The new PA digital asset law highlights the need to plan for your loved ones to have access to your digital assets after you pass.

More and more of our lives are lived online. We bank online, use email for everything, have Facebook, Twitter, Instagram accounts, keep photos on the cloud and have usernames and passwords for virtually every part of our online presence.  All of these things could be considered digital asset examples. However, what happens when we become disabled or die and our executor or a fiduciary needs to access these digital assets? Pennsylvania recently joined many states that have passed a law intended to make accessing these accounts easier, reports the Pittsburgh Post-Gazette in the article “New Pa. law recognizes digital assets in estates.”

The official name of the law is the Revised Uniform Fiduciary Access to Digital Assets Act, or RUFADAA. Pennsylvania is one of the last states in the nation—48th—to adopt this type of legislation, with the passage of Act 72 of 2020 (FYI Texas readers, the Texas legislature passed the Texas Revised Uniform Fiduciary Access to Digital Assets Act (TRUFADAA) in 2017). Until now, Pennsylvania didn’t allow concrete authority to access digital information to fiduciaries. The problem: the ability to access the information is still subject to the agreement that the user has with the online provider. That’s the “yes” we give automatically when presented with a software terms of service agreement.

Online service providers give deference to “legacy” contacts that a user can name if authority to a third party to access their accounts is given. However, most people don’t name a successor to have access or the successor is unaware of it, and most apps don’t have a way to do this.  I just this week received my first prompt from Facebook to name a legacy successor contact, and if Facebook is just starting that process, you can assume most other apps are far behind.

These laws are necessary because administering an estate with digital assets presents unique challenges.  With digital assets, first you have to locate the person’s digital assets (and chances are good you’ll miss a few). There’s no shoebox of old receipts, or letters and bills coming in the mail to identify digital property. The custodians of the online information (Facebook, Instagram, TikTok, Google, etc.) still rely on those contracts between the user and the digital platform.

Under the digital asset law, if the user does not make use of the online tool to name a successor, or if one is not offered, then the user can dictate the terms of access or non-access to the online accounts through estate planning documents, including a will, trust or power of attorney.  Most quality estate planning attorneys have included access to such assets in the documents they prepare, and we certainly do.
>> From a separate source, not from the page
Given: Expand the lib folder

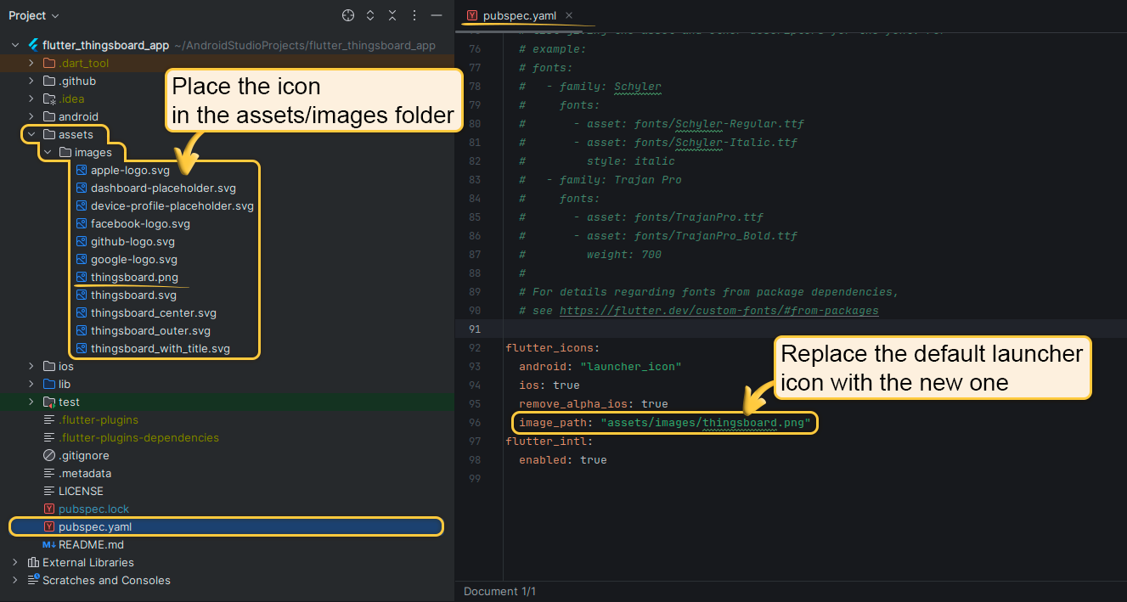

Here are some tips to help administer your digital assets:

Make a list of all your online accounts, their URL address, usernames and passwords. Share the list only with someone you trust. You will be surprised at just how many you have.  I did this a few years ago and was surprised to find it covered four pages.  You should also consider recording login information to your devices where you might store information.  Often people don’t keep paper records, so you can look for information on laptops, phones and similar devices.  Our estate planning binders actually provide a section to do exactly this.

Review the terms of service for each account to see if you have the ability to provide a name for a person who is authorized to access the account on your behalf, such as the Facebook example I provided.

Make sure your estate planning documents are aligned with your service contract preferences. Does your Power of Attorney mention access to your digital accounts? Depending on the potential value, sentimental and otherwise, of your digital assets, you may need to revise your estate plan.  This is especially true as our lives are likely to become even more digital in the future.

If you are interested in learning more on this topic, especially the practical components, Mary Galligan did an excellent article on this topic you can find here.  https://www.galliganmanning.com/does-your-estate-planning-include-your-online-account-passwords/

Remember to never put specific private information in your estate plan such as account numbers, URLs, usernames or passwords, since your will becomes a public document once it is probated and your other documents may be shared as well. Your estate planning attorney will know how to best accomplish documenting your digital assets, while enabling access to them for your fiduciaries.

Reference: Pittsburgh Post-Gazette (Aug. 24, 2020) “New Pa. law recognizes digital assets in estates.”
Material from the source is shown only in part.